EXERCISE GOAL: Revise the data below by putting "Fast Company" wherever "Forbes" appears, with nothing else changed. Leave the pictures out of your version.

Entries from a dataset:
+===+
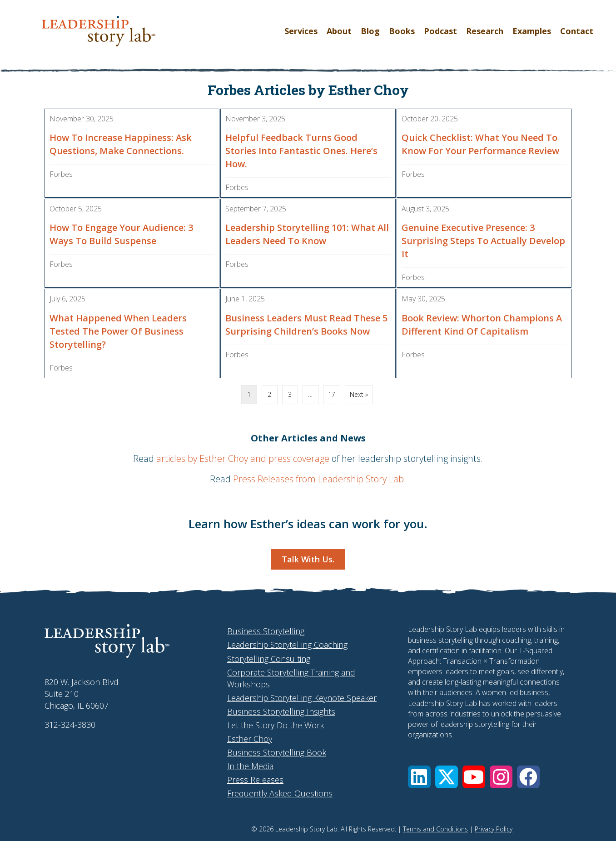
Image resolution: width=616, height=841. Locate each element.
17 (332, 394)
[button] (419, 777)
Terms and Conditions (435, 829)
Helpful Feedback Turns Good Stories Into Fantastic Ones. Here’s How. (301, 150)
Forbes (61, 174)
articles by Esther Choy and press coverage (243, 458)
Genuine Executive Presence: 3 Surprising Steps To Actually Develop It (483, 240)
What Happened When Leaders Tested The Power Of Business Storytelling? (118, 331)
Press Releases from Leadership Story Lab (318, 479)
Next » (359, 394)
+===+
EXERCISE OUTPUT:
Image resolution: width=616, height=841. Locate each element.
17 (332, 394)
[button] (419, 777)
Terms and Conditions (435, 829)
Helpful Feedback Turns Good Stories Into Fantastic Ones. Here’s How. (301, 150)
Fast Company (61, 174)
articles by Esther Choy and press coverage (243, 458)
Genuine Executive Presence: 3 Surprising Steps To Actually Develop It (483, 240)
What Happened When Leaders Tested The Power Of Business Storytelling? (118, 331)
Press Releases from Leadership Story Lab (318, 479)
Next » (359, 394)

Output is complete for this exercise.